### Text section
All:
I've seen the following situation occur on 2 machines now for a total of 3 incidents:
* Audisp-remote runs normally on 5 separate servers, the problem happens on two
that are configured the same as the other 3.
* Audisp-remote runs normally on the problem servers for days to weeks at a time
without problems.
* For an unidentified reason (nothing that I can find in any system log)
audisp-remote stops sending messages to the central log server.
* Some hours or days later (depending on audit event activity) audisp-remote
consumes all system memory and swap space. In my case because of the nature of my
directory tree watches for my web content this usually happens when the web content is
being regenerated from scratch by our build server. The memory consumption happens very
rapidly.
* One server is configured with 8GB of ram and 2GB of swap, the second server has
12GB of ram and 2GB of swap.
* The system becomes completely unresponsive until enough time goes by for some
critical need for memory to arise and the OOM Killer kicks in and starts reaping enough
tasks to allow me to get in and shutdown auditd.
* At this point the system returns to normal, and if I restart auditd it resumes
normal operation.
Here is a ps aux taken when it happened today on the 12GB machine:
USER PID %CPU %MEM VSZ RSS T TY STAT
START TIME COMMAND
root 1106 0.0 0.0 0 0
? S< Oct12 0:36 [kauditd]
root 4768 0.1 0.0 92880 500 ?
S<sl Oct17 26:22 auditd
root 4770 0.2 0.1 212984 12984 ?
S<sl Oct17 31:49 /sbin/audispd
root 4771 0.0 96.7 28631936 11899072 ? S<
Oct17 7:52 /sbin/audisp-remote
Priorities for each audit task are:
Auditd -4
Audispd -14
Audisp-remote -4
All machines are fully current on maintenance. Running RedHat EL 5.5 x86_64 with the
following audit package set:
* audit-libs-python-1.7.17-3.el5
* audit-libs-1.7.17-3.el5
* audit-libs-1.7.17-3.el5
* audit-1.7.17-3.el5
* audispd-plugins-1.7.17-3.el5
All that being said, I have the following questions:
* Has anyone seen this, and if so what workarounds, or fixes are available.

### Task set
#1 Answer these questions from the audisp-remote post:
(a) How much RAM and swap does the second server have?
(b) What priority is set for Audispd?
(c) Which operating system do the machines run?
#2 According to the audisp-remote post, why does the memory consumption usually happen while the build server regenerates the web content from scratch?
#3 Write what comes next in the audisp-remote post, picking up right after its last line.
The listing that follows has nothing to do with the audisp-remote post.

### Data provided
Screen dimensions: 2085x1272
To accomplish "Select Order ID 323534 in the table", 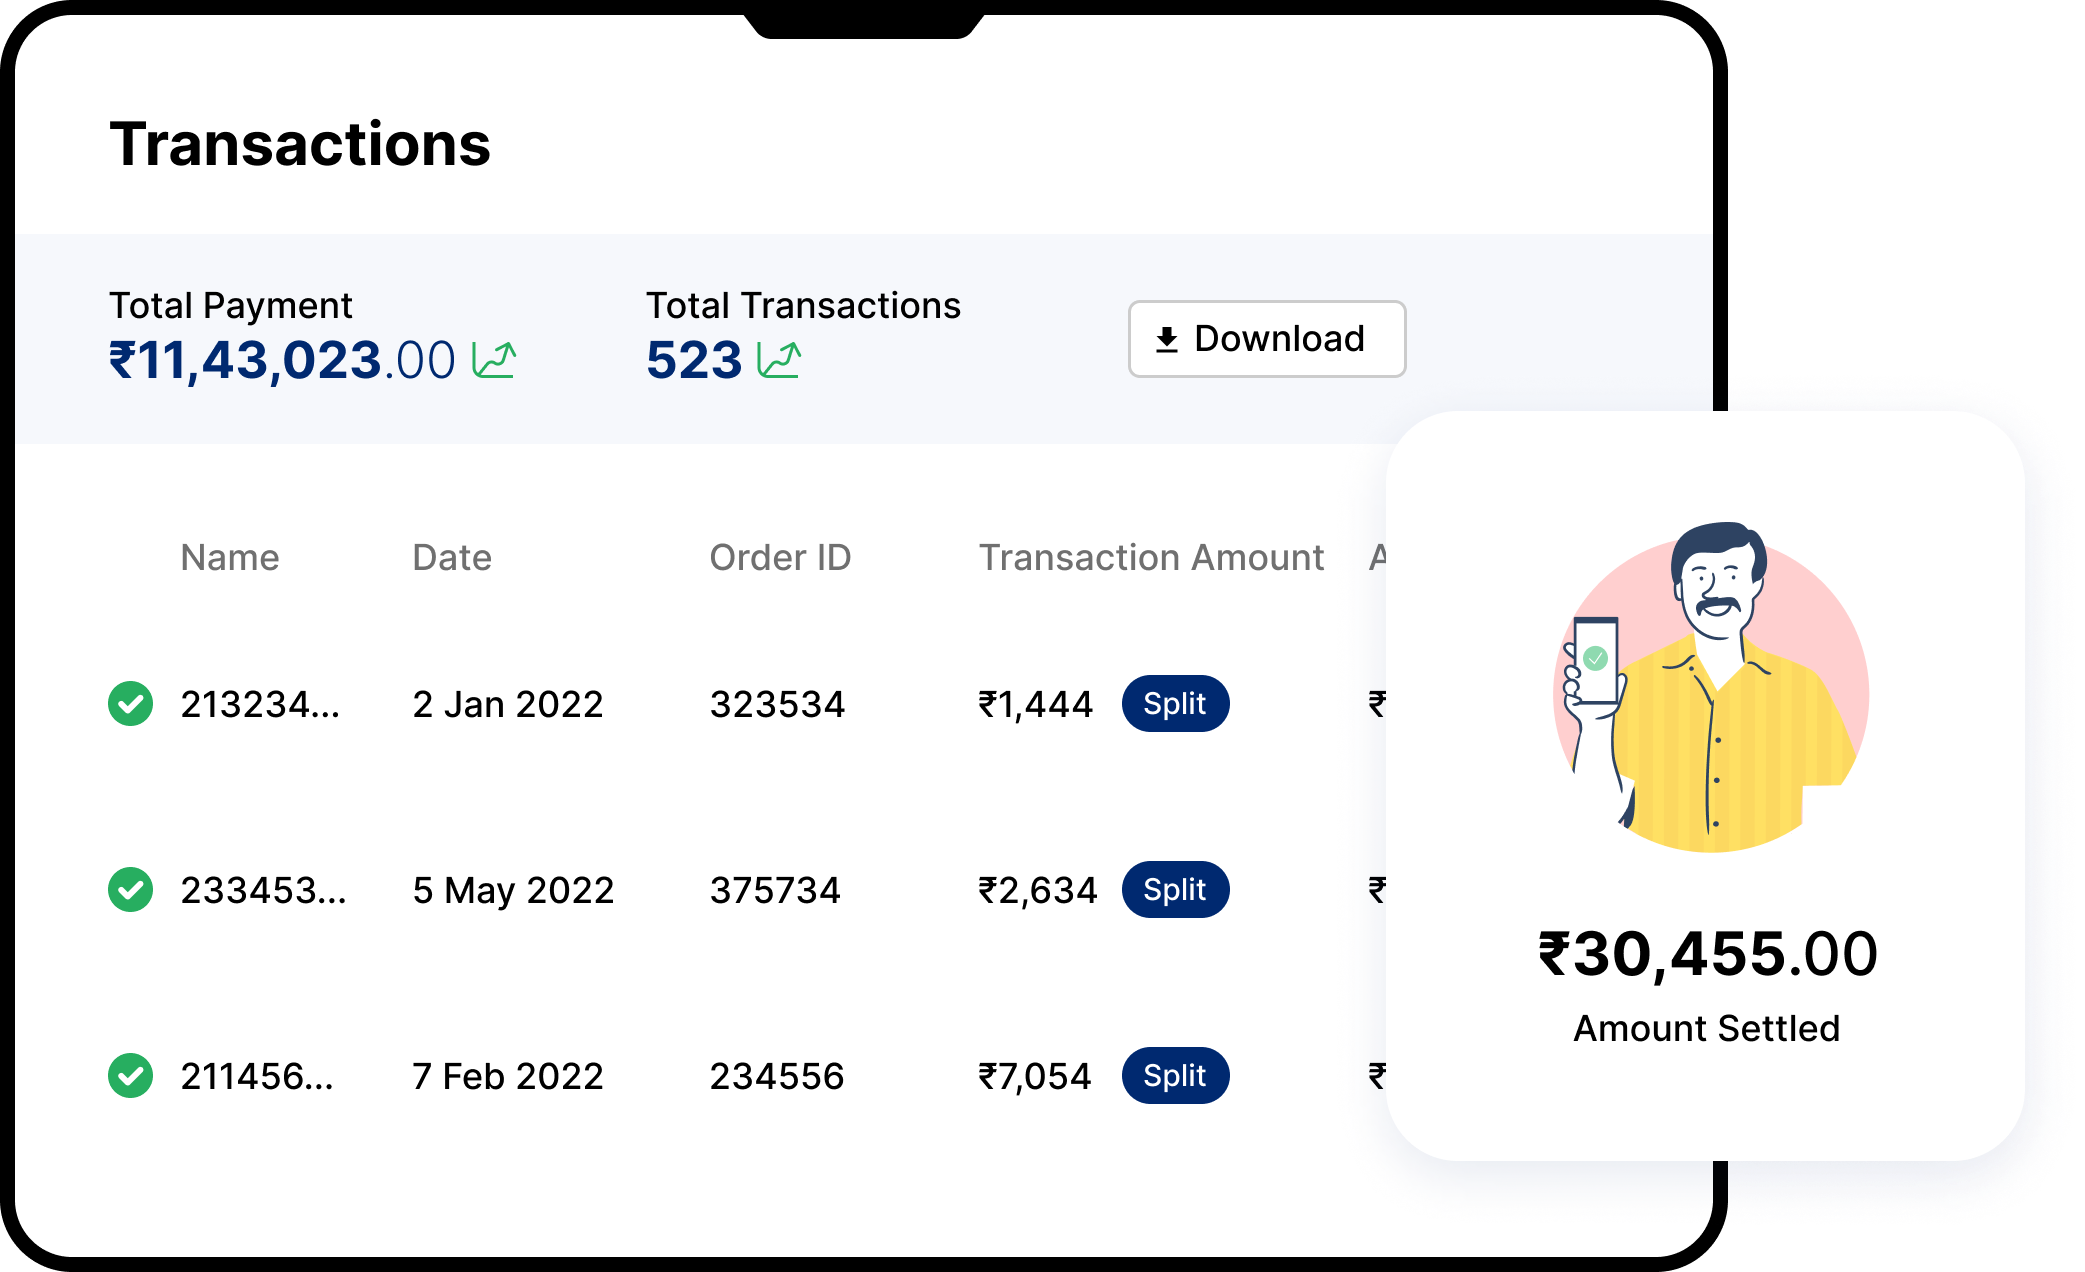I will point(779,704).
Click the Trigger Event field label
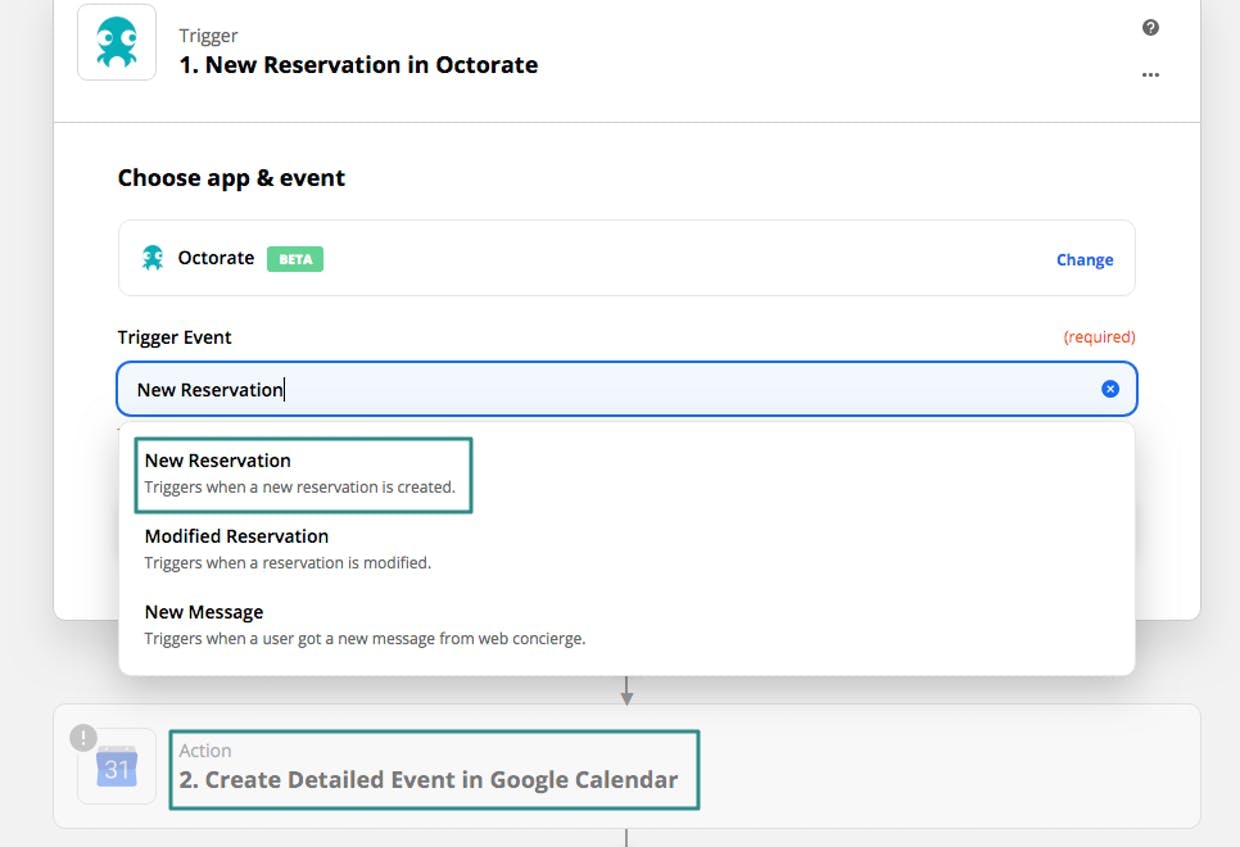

### Task results
#1
(a) 12GB of RAM and 2GB of swap.
(b) -14.
(c) RedHat EL 5.5 x86_64.

#2 It happens then because of the nature of the directory tree watches the poster has set on the web content. Regenerating that content from scratch produces the audit event activity that drives the rapid memory growth.

#3
* What additional data should I collect that may assist in identifying the root
cause of the problem? Since it can take days for this to manifest itself it seems like
traces are out of the question, but perhaps there are other collection tools that can be
used.
* Are there any program options or configuration options that can be used to debug
this? The man pages seem to be a bit stale in this distribution?
* Does anyone have any other ideas on what I might do to get to the bottom of
this?
I also have a separate issue, that I'm curious about. Under RedHat EL 5.5 there
doesn't seem to be any limitations on the support for audisp-remote, but I just
noticed in the release notes for RedHat EL 6 Beta, this component is flagged as a
Technology Preview in EL 6. Does anyone know the reason for the change in status? I was
planning to use this as part of my PCI-DSS compliance efforts next year but this change
may make that choice problematic.
Attached please find my current auditd.conf, audispd.conf, audisp-remote.conf and
au-remote.conf files.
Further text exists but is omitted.